Revenge porn is becoming a top priority for Facebook’s safety team.
After announcing a new set of reporting tools in April, Facebook is continuing to roll out a pilot program to help prevent image-based abuse and revenge porn being shared across its platforms.
Testing in the U.S., UK, Canada, and just announced, Australia, the pilot is an extension of the company’s previously announced set of tools for users on Facebook, Messenger, and Instagram to prevent their most intimate images from being shared without their permission.
Users can log concerns about images being shared online, which could potentially prevent the images from being shared across Facebook’s platforms. The system won’t immediately block flagged images, but after they’re reviewed by Facebook’s Community Operations team, the platform will use photo-matching tech to prevent additional uploads.
It’s an industry first, according to Facebook’s head of global safety, Antigone Davis. Twitter also recently updated its policy on revenge porn and non-consensual nudity “to better protect victims.”
“The safety and well-being of the Facebook community is our top priority,” Davis said in a statement on Wednesday.
“As part of our continued efforts to better detect and remove content that violates our community standards, we’re using image matching technology to prevent non-consensual intimate images from being shared on Facebook.”
“These tools, developed in partnership with global safety experts, are one example of how we’re using new technology to keep people safe and prevent harm.”
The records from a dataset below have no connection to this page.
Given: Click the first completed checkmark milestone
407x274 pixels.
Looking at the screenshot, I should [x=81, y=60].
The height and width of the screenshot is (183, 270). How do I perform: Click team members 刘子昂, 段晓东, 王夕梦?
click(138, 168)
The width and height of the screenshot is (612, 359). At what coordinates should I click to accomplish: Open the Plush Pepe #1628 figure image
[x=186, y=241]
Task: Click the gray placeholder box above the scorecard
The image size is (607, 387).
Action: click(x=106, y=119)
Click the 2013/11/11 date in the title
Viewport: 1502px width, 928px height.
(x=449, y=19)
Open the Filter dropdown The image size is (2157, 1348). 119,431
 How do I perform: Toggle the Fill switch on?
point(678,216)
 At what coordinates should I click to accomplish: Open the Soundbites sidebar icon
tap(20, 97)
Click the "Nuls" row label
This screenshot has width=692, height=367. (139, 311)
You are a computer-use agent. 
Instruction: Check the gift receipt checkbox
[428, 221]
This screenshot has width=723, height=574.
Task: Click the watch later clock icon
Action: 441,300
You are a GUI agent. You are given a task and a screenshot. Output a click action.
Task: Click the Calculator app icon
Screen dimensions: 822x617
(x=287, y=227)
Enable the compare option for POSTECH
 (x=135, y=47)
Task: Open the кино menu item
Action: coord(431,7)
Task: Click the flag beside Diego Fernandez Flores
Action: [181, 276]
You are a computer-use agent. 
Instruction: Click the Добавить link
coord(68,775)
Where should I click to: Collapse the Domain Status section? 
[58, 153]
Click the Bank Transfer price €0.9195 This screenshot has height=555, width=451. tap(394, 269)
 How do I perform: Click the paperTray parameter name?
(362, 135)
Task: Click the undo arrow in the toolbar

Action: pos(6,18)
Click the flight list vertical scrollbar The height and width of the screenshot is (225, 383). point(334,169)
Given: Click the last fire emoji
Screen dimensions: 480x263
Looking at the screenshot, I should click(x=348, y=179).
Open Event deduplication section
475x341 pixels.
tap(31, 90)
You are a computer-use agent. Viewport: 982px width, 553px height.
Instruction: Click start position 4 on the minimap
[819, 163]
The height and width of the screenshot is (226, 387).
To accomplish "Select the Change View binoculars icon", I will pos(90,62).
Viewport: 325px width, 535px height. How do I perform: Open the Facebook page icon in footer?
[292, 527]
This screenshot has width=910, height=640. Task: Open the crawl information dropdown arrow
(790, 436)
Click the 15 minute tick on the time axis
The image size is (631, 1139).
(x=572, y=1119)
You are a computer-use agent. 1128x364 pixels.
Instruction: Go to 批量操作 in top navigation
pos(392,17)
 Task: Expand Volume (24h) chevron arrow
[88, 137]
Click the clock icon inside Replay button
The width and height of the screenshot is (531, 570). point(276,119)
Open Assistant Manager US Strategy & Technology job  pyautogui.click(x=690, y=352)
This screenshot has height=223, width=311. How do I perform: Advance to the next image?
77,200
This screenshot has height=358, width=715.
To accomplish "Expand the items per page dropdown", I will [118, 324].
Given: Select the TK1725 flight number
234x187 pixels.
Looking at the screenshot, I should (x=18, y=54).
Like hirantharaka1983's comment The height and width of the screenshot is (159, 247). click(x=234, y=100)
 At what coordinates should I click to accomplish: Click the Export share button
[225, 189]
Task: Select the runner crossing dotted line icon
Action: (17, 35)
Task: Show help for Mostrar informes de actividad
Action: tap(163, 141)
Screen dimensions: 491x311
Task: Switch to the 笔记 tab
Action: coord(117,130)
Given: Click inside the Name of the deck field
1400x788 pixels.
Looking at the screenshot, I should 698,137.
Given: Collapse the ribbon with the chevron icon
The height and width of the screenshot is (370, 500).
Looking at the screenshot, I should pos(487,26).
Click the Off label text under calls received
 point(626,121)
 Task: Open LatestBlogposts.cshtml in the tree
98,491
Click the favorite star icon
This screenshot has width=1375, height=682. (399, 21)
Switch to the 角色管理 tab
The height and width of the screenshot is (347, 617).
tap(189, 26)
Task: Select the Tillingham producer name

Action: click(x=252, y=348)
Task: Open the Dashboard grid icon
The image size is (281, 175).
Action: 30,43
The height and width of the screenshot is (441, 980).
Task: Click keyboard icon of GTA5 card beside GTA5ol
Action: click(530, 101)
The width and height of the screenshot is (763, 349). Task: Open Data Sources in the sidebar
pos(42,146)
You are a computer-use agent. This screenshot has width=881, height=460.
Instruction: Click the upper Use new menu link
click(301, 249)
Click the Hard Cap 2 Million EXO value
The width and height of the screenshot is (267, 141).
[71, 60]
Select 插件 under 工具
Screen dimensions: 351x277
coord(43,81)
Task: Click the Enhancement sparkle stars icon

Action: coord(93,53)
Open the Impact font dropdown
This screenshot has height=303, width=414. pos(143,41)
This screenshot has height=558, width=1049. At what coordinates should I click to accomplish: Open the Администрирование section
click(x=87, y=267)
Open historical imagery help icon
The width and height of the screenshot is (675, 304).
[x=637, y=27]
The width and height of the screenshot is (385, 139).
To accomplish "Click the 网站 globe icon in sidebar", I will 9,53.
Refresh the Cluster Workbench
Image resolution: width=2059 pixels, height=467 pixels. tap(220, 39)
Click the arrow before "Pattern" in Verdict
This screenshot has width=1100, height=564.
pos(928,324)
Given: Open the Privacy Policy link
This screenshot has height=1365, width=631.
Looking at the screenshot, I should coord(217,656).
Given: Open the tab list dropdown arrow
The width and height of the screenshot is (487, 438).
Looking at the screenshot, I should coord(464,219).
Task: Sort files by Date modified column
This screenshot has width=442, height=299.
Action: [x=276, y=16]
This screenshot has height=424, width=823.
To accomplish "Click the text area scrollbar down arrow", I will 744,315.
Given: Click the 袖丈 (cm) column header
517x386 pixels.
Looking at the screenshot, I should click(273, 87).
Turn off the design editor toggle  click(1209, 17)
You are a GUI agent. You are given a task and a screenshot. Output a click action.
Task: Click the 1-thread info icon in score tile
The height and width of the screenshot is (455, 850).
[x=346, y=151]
Australia is the latest pilot country. Facebook is working alongside the country’s government-run Office of the eSafety Commissioner to launch the program. In Australia, any images logged in the country’s recently announced national screening portal will be reported to the eSafety Office, who will then notify Facebook to prevent the image being uploaded — the Australian government has pledged A$4.8 million (US$3.84 million) dedicated to the national reporting portal’s development, as part of a A$10 million (US$8 million) plan to tackle image-based abuse.
“This pilot has the potential to disable the control and power perpetrators hold over victims.”
Australia’s eSafety Office has joined a global working group established by Facebook to engage governments and businesses in online safety.
“We’ve been participating in the global working group to identify new solutions to keep people safe, and we’re proud to partner with Facebook on this important initiative as it aims to empower Australians to stop image-based abuse in its tracks,” said Julie Inman Grant, eSafety commissioner, in a statement.
“This pilot has the potential to disable the control and power perpetrators hold over victims, particularly in cases of ex-partner retribution and sextortion, and the subsequent harm that could come to them,” said Grant.
Revenge porn is slowly being criminalised across countries like Australia and the U.S., and while portals for reporting are a huge step forward, the onus should still be on perpetrators uploading this content in the first place. Stop it, creeps.